The suggestion from Cloudera which is the enterprise Hadoop developer is 14 to 17 seconds for a task runs in map function, this may get better efficiency, but some of the Job could not be controlled to fit this optimal value, such as the video conversion, if we need to meet the time, we need to cut a video into small pieces, each piece may used about that period of time to convert, after the conversion, we need an additional step to combine the pieces together, the cutting and combining task may also use up lots of time, the overall efficient may be lower, but for the task such as MD5generator, we could turn the length of each split and let the map function run for any time we expect. For the jobs that have a lot of small pieces of input files, we may pack the files together, it may get performance improvement.
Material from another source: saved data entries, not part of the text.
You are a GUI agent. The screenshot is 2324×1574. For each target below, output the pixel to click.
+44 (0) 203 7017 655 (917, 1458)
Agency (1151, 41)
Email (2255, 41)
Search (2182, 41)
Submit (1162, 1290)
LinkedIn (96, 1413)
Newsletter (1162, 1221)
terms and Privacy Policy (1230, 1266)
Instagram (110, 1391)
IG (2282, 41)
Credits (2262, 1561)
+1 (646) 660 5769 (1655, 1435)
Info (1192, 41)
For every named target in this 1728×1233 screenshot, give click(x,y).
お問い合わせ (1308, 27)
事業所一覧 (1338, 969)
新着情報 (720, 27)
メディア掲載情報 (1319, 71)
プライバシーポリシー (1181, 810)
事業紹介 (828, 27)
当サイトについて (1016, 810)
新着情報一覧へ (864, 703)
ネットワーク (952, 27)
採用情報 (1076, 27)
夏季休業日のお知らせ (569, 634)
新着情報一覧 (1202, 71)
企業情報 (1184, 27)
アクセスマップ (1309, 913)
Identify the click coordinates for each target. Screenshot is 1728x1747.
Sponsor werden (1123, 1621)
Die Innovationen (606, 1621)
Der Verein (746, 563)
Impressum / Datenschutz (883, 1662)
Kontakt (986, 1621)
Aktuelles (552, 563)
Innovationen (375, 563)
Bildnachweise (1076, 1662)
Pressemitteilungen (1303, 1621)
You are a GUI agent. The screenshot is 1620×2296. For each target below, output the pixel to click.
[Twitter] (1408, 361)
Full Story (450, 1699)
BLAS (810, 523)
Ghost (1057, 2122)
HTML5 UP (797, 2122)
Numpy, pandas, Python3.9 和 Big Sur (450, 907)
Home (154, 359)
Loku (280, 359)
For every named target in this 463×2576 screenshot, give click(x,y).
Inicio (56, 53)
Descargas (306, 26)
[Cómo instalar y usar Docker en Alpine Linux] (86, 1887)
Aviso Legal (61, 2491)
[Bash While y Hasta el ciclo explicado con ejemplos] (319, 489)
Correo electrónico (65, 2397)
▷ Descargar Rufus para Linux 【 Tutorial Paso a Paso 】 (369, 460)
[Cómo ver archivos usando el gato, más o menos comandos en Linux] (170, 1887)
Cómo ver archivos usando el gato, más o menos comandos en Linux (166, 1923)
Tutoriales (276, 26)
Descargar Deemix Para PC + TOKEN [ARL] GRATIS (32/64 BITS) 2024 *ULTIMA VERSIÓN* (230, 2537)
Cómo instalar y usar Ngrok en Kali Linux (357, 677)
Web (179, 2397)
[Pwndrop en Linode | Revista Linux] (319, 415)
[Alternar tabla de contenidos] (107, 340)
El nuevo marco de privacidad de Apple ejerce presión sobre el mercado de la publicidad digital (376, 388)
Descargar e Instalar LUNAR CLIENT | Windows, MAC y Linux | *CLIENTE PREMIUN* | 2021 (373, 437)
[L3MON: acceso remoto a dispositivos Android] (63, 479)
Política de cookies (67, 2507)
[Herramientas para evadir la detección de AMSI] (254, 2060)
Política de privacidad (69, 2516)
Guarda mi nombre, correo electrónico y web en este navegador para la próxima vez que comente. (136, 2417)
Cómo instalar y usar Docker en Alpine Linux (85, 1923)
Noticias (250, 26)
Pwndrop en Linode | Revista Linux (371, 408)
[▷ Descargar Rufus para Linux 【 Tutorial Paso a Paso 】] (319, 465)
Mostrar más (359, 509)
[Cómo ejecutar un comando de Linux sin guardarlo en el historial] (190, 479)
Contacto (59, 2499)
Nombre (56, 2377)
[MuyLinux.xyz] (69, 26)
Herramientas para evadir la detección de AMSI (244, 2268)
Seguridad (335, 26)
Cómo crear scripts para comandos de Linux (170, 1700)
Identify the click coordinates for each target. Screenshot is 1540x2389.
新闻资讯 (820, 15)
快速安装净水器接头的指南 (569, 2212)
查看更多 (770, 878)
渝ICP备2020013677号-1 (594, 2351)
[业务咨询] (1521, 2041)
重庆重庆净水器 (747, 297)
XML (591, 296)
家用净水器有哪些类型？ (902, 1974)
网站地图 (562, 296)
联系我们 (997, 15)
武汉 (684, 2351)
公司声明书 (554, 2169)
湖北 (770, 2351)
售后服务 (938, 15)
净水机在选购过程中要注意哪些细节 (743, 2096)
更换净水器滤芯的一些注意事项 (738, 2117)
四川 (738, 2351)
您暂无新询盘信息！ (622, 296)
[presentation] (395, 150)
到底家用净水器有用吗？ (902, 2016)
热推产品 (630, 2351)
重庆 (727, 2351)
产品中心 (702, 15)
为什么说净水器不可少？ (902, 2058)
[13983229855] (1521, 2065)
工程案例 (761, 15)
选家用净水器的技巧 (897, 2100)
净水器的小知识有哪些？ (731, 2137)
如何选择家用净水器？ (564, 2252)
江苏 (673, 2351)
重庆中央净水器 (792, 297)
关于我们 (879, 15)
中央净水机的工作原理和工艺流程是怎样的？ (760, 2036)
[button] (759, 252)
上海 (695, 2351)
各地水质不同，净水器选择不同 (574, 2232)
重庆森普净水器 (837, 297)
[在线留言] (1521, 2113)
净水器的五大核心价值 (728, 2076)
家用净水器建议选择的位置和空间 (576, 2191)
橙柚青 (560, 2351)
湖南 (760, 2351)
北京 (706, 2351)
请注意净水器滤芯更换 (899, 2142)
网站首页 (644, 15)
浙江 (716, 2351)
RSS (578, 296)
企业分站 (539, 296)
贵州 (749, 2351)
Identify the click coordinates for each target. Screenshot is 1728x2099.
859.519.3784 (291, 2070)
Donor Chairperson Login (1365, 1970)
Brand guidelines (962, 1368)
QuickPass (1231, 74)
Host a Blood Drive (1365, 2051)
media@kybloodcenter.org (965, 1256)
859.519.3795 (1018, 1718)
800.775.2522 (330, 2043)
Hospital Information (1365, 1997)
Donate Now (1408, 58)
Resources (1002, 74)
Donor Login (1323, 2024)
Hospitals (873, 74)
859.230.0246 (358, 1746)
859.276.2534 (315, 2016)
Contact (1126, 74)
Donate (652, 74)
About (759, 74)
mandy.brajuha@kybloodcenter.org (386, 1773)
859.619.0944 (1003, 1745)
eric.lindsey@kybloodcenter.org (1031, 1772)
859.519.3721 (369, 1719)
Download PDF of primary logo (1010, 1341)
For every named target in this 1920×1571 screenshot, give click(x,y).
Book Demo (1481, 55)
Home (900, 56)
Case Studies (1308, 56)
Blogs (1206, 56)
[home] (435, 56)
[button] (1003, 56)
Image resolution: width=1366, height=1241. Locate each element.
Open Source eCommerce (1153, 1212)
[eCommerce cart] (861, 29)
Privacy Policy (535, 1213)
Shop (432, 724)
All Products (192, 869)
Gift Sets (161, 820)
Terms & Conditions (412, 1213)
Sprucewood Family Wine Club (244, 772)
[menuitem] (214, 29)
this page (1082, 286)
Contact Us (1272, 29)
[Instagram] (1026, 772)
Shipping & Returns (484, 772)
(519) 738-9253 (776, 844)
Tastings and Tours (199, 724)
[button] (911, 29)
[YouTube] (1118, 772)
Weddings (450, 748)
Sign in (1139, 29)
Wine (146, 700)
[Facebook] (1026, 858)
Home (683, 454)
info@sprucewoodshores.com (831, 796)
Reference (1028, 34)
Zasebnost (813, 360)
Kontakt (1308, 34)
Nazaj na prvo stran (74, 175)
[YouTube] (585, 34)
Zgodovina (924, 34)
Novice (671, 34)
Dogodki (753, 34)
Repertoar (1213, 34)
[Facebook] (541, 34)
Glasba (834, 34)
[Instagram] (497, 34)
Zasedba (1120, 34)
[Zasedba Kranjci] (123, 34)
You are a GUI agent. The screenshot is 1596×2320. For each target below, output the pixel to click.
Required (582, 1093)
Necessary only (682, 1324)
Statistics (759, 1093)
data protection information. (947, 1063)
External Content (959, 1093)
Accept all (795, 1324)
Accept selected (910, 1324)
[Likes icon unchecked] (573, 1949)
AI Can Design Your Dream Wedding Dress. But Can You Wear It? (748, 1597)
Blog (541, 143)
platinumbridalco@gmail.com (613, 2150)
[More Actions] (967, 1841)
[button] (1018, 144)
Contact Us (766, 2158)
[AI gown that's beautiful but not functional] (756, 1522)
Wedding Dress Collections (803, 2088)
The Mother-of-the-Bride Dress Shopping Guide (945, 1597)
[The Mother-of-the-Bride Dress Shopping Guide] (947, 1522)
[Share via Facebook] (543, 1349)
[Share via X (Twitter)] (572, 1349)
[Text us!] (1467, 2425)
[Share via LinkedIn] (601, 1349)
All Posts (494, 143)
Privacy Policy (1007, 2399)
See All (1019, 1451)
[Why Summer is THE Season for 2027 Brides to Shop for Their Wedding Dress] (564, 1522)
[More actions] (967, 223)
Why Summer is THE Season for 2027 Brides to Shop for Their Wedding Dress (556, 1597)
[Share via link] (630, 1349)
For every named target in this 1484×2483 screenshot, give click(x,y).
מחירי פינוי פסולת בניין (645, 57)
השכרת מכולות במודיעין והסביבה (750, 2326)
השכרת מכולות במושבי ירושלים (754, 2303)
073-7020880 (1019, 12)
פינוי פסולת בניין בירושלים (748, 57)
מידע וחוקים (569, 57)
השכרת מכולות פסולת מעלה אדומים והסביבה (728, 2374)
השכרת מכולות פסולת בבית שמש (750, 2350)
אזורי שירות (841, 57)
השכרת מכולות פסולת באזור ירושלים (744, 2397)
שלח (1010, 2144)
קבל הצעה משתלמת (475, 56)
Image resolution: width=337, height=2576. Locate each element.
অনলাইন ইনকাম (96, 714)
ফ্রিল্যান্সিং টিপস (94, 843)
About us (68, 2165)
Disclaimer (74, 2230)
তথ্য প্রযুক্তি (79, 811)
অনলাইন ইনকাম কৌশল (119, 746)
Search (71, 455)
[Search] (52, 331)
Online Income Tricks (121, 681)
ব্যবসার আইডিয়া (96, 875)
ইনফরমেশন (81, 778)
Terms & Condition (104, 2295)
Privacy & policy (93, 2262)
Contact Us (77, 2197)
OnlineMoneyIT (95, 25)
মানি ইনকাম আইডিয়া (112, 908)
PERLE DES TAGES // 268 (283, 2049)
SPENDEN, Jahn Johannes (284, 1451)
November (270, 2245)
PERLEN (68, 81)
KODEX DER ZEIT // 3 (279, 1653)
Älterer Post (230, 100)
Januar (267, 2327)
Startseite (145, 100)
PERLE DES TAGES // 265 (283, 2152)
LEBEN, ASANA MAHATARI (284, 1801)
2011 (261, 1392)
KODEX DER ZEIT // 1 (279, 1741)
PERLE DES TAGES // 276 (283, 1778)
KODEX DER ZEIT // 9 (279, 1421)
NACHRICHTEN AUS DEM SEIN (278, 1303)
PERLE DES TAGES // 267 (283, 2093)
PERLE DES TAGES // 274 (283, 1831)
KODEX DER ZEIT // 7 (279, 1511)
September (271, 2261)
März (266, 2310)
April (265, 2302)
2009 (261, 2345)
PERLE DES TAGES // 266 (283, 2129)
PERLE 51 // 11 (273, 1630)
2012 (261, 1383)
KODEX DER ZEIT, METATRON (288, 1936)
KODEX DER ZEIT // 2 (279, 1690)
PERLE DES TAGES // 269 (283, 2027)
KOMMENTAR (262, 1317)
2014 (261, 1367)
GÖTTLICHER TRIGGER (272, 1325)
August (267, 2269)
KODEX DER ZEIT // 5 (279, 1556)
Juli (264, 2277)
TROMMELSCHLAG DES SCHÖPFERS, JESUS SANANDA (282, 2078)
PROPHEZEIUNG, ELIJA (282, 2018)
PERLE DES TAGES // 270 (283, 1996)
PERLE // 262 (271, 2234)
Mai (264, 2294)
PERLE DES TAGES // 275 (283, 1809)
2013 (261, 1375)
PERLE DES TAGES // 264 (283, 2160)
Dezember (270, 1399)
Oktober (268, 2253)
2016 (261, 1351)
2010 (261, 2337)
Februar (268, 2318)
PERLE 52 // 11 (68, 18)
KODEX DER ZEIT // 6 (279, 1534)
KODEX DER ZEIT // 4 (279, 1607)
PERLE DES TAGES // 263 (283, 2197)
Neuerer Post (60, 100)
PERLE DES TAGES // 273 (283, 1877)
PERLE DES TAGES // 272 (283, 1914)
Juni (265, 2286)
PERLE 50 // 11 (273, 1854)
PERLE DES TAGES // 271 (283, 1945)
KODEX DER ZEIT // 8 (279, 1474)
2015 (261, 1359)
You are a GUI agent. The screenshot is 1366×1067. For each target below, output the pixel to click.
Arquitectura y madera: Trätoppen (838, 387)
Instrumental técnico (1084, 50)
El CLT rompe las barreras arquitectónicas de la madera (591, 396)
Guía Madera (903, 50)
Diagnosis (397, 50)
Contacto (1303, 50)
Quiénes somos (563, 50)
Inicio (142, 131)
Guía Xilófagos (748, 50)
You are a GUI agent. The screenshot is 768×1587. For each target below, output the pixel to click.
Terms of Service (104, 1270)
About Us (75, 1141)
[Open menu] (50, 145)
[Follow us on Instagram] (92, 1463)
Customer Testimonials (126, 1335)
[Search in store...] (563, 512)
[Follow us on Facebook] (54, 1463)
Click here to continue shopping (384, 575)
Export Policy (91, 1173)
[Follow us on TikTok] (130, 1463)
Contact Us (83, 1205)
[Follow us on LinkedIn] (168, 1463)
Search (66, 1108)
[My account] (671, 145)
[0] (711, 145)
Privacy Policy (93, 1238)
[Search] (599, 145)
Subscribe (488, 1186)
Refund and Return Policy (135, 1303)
Theoretically speaking, any jobs could be ran in a single machine, it could be paralleled by MapReduce in Hadoop, the programming is easy, but it is not always a good choice, Jobs mainly focused on computation is not good in Hadoop, Jobs do not consume too much data may have better choices other than Hadoop. For the convenience of parallel programming, Hadoop maybe the easiest one to learn, the programmer don't need to have any parallel programming skills, it will easily make it parallel by MapReduce, it is good for the non- computer scientist. Hadoop is made for scalability not performance, it is good in data processing!
Chapter 4

Conclusion


We can see cloud is powerful IT resource pool (public cloud), or management tool (private cloud). Its elastic property allows application resizing itself to any scale. The almost important benefit of using cloud is paying and using the IT resource as you go. How much has you used, how much you should pay. These features of cloud enable small company or organization like school running large scale application or experiment with a reasonable cost.
Even though the cloud provide users with elastic resource, not all application can directly run on the cloud, it re-development of application and put it into cloud layer (e.g. Azure), or distribute the workload on its own (e.g. AWS). In order to fully shows up the performance of cloud. Second approach requires some powerful framework on top of all virtual machines and fully used up all resource form each virtual machine.
Hadoop (MapReduce) is one of the very powerful frameworks that enable easy development on data-intensive application. It objective is help building a supplication with high scalability with thousands of machines. We can see Hadoop is very suitable to data-intensive background application and perfect fit to our project‟s requirements.
Apart from running application in parallel, Hadoop provides some job monitoring features similar to Azure. If any machine crash, the data could be recovered by other machines, and it will take up the jobs automatically.
When we put Hadoop into cloud, we also see the convenience in setting up Hadoop. With a few command lines, we can allocate any number of clusters to run Hadoop, this may save lot of time and effort.
We found the combination of cloud and Hadoop is surely a common way to setup large scale application with lower cost, but higher elastic property.